[Start of Attachment]

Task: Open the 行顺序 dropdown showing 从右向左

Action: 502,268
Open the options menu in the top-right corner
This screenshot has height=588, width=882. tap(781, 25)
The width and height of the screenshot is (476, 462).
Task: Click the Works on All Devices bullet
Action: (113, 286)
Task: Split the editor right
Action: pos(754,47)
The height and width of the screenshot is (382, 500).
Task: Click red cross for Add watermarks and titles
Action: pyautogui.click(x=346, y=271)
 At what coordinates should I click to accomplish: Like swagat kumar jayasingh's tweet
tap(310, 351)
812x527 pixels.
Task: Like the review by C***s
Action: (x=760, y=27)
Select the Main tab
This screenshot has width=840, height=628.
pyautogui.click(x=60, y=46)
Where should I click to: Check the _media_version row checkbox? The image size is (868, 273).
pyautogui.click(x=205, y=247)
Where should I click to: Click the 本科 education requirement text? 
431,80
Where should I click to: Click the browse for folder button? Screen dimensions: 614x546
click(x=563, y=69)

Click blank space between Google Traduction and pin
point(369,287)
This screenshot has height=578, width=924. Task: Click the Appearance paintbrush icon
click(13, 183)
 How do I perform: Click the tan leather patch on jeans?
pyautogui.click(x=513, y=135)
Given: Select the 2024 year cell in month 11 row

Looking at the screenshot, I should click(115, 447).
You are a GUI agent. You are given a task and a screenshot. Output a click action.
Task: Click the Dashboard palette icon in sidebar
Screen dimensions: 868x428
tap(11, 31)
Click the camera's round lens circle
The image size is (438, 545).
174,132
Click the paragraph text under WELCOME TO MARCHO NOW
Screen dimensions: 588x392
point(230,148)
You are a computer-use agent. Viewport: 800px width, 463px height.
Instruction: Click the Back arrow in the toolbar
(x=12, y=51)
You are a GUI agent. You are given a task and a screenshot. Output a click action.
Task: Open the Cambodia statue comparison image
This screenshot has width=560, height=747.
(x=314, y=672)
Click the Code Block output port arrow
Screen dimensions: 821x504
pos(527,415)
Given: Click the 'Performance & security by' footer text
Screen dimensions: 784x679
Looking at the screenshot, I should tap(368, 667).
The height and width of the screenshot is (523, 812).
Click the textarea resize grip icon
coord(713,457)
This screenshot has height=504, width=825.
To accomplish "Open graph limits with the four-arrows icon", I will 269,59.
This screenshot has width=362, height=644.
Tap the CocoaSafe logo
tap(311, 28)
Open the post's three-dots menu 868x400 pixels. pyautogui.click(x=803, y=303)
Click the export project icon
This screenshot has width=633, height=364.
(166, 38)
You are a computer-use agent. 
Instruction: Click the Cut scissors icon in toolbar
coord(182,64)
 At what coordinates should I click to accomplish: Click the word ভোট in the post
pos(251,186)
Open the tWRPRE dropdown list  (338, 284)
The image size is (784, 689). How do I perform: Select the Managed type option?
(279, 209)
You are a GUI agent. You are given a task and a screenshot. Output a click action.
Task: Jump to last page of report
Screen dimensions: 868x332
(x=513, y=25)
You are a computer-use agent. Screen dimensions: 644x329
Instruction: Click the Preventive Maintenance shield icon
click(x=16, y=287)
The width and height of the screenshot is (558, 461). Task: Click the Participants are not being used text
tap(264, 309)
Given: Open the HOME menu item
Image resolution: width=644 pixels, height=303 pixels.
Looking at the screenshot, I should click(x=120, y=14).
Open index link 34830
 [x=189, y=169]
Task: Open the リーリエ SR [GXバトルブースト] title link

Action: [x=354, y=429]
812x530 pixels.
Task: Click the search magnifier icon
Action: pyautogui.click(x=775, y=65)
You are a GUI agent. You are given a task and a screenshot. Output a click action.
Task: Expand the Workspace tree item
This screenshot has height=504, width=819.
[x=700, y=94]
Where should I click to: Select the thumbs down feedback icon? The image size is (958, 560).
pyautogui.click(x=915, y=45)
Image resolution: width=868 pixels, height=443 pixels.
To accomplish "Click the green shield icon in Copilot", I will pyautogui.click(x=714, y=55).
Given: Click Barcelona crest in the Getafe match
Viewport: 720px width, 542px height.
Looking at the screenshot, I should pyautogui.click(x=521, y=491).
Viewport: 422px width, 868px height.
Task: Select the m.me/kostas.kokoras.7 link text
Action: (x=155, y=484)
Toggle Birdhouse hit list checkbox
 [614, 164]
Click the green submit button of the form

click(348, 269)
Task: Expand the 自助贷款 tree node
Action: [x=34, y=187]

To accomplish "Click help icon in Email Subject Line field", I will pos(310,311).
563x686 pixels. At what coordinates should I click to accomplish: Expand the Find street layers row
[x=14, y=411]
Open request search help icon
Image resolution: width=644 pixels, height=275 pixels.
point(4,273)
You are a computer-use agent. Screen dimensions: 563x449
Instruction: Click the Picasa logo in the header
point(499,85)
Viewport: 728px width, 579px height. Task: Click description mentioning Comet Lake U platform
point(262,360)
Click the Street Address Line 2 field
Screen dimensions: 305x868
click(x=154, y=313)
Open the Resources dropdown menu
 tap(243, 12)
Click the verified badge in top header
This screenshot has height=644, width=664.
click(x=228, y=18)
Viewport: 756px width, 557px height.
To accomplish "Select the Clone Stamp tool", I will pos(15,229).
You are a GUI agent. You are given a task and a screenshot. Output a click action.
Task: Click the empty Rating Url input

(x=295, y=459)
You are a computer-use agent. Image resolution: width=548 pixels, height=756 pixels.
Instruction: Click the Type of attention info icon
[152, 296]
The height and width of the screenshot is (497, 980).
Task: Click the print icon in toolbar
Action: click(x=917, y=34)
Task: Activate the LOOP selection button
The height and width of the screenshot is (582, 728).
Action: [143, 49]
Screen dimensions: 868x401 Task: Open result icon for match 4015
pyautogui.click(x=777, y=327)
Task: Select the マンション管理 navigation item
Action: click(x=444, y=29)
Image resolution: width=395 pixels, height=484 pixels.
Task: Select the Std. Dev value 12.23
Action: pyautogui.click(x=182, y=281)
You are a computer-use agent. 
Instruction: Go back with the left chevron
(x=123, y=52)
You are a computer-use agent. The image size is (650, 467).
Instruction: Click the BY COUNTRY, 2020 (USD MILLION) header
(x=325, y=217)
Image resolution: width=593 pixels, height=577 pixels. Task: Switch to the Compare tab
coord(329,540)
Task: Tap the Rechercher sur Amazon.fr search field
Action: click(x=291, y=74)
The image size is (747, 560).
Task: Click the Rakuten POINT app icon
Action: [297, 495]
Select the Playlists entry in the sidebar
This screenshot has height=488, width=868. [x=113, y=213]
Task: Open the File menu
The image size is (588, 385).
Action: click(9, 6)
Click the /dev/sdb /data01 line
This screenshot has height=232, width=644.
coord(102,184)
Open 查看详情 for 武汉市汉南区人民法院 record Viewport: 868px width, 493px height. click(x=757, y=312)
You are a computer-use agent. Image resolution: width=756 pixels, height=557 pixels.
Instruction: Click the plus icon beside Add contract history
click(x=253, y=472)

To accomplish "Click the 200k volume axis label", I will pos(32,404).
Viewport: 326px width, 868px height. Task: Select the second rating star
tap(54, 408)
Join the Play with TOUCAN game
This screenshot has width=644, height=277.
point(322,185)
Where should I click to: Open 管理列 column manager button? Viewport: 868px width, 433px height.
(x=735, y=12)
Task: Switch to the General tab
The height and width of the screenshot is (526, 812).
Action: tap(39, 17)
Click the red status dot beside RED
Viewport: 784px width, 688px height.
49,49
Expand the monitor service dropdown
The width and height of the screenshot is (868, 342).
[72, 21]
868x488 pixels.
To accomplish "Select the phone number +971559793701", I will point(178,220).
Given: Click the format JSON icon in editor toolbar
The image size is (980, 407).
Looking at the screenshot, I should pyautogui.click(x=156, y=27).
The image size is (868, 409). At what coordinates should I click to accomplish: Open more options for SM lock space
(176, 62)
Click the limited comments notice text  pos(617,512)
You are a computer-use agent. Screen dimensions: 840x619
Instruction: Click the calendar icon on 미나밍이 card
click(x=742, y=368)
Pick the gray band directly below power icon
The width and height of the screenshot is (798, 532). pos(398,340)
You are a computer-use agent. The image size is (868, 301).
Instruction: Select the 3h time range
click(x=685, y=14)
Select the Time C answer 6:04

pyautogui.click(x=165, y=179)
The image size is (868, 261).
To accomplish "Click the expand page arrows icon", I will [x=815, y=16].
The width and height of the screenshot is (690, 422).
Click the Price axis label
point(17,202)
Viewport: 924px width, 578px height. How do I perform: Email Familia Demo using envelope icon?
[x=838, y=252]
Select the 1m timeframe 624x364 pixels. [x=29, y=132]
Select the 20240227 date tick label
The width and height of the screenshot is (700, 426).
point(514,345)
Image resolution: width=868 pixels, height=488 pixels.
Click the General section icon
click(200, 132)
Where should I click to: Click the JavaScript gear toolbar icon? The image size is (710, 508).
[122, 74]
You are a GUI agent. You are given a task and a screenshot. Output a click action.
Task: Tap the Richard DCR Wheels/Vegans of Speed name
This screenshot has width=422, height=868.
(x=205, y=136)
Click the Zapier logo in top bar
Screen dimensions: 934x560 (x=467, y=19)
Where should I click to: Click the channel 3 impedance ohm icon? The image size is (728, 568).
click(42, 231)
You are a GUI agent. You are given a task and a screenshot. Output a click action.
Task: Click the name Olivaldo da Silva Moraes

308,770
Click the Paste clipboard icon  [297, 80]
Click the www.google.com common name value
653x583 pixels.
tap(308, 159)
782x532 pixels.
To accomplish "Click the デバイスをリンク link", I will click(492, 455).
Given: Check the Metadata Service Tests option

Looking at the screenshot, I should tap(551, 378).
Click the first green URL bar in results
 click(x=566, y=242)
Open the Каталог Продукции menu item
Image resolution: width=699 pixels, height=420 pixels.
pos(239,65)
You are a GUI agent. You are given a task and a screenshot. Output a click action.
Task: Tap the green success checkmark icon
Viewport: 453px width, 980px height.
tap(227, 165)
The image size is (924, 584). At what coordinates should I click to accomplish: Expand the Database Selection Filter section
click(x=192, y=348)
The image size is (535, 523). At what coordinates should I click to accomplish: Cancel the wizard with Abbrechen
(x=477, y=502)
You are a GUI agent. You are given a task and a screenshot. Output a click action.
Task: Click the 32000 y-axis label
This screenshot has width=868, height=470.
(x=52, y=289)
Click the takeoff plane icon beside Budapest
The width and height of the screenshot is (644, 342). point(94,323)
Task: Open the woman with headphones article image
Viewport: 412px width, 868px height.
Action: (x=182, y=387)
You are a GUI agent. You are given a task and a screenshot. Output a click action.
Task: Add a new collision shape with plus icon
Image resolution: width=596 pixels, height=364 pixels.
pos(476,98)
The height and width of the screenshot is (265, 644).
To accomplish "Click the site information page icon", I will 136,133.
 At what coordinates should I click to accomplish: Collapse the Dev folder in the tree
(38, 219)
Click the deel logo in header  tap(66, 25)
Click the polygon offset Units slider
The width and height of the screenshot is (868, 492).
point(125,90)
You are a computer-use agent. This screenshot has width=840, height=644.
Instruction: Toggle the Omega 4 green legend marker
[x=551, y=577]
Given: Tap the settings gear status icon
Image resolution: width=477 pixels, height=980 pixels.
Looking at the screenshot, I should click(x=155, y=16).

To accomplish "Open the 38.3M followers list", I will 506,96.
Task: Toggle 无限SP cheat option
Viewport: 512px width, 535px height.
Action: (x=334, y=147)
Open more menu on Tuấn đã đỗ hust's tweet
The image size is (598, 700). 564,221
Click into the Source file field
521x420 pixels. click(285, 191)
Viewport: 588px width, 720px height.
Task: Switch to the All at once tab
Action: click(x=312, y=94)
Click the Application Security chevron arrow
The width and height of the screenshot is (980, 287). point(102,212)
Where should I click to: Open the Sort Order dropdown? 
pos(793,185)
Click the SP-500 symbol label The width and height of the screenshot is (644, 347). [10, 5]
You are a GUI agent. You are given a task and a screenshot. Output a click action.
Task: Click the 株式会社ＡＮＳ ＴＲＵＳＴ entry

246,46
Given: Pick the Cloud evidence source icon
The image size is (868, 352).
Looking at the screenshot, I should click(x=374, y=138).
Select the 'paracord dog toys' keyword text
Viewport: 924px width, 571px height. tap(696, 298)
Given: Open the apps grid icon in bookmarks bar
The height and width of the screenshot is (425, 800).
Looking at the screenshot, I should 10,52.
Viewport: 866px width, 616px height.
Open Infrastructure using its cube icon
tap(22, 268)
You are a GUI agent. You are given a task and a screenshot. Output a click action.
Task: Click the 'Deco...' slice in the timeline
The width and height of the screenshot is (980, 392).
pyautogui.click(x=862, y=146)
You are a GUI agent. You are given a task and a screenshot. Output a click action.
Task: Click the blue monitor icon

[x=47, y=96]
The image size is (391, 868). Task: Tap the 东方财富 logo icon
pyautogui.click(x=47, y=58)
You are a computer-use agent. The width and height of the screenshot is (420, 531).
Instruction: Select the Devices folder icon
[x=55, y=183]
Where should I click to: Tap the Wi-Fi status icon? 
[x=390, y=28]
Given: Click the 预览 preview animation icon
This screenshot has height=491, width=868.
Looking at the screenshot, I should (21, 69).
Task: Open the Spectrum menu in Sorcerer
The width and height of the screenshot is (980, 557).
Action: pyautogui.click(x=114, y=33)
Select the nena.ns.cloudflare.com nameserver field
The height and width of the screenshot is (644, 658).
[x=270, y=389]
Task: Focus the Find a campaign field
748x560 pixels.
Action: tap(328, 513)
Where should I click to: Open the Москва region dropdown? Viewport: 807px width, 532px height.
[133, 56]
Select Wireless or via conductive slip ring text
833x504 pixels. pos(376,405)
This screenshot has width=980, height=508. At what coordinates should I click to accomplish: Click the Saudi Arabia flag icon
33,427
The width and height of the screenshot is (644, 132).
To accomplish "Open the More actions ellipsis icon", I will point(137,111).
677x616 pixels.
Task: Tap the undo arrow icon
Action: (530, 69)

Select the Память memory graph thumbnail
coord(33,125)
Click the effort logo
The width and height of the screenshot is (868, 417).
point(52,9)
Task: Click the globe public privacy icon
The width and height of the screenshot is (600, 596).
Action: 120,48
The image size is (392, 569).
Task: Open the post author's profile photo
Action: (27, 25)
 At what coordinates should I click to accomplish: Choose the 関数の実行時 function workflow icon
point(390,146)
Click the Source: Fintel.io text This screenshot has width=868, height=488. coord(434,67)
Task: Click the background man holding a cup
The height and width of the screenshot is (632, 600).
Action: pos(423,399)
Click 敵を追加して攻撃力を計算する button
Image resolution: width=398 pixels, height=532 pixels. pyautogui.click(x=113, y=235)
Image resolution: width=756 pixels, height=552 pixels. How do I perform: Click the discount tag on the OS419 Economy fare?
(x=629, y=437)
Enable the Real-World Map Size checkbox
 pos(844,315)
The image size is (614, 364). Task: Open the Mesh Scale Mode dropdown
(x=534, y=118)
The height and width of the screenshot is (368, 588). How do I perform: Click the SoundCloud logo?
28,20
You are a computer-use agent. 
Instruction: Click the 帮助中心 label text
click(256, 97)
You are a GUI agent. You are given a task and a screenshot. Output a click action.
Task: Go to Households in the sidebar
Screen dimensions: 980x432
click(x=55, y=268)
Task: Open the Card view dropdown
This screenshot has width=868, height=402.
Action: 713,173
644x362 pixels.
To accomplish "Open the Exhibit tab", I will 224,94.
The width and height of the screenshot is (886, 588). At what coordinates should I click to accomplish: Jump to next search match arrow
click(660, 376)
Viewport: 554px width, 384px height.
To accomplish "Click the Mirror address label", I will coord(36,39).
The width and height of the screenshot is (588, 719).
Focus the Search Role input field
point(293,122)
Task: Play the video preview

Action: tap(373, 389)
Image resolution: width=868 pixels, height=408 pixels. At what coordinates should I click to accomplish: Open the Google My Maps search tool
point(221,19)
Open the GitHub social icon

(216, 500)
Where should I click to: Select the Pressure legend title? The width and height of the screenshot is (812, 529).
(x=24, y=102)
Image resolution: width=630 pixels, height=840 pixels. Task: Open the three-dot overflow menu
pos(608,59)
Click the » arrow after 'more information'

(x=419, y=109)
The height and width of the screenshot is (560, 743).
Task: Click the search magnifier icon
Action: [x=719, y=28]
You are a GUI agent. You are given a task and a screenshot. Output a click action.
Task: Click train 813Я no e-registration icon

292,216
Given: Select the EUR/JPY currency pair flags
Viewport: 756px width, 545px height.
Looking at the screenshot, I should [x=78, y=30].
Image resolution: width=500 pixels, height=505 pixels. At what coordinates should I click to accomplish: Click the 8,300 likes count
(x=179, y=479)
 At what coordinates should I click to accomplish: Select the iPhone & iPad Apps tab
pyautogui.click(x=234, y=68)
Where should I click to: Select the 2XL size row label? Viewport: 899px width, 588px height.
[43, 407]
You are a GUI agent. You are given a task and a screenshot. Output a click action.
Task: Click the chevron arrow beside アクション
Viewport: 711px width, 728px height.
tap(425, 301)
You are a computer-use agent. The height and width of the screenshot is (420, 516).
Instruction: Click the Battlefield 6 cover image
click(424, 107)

[End of Attachment]

- EXERCISE -
From the data above, return every line from the line that has "This screenshot has width=868, height=470." up to and including the line that has "Task: Add a", exactly.

- EXERCISE OUTPUT -
This screenshot has width=868, height=470.
(x=52, y=289)
Click the takeoff plane icon beside Budapest
The width and height of the screenshot is (644, 342). point(94,323)
Task: Open the woman with headphones article image
Viewport: 412px width, 868px height.
Action: (x=182, y=387)
You are a GUI agent. You are given a task and a screenshot. Output a click action.
Task: Add a new collision shape with plus icon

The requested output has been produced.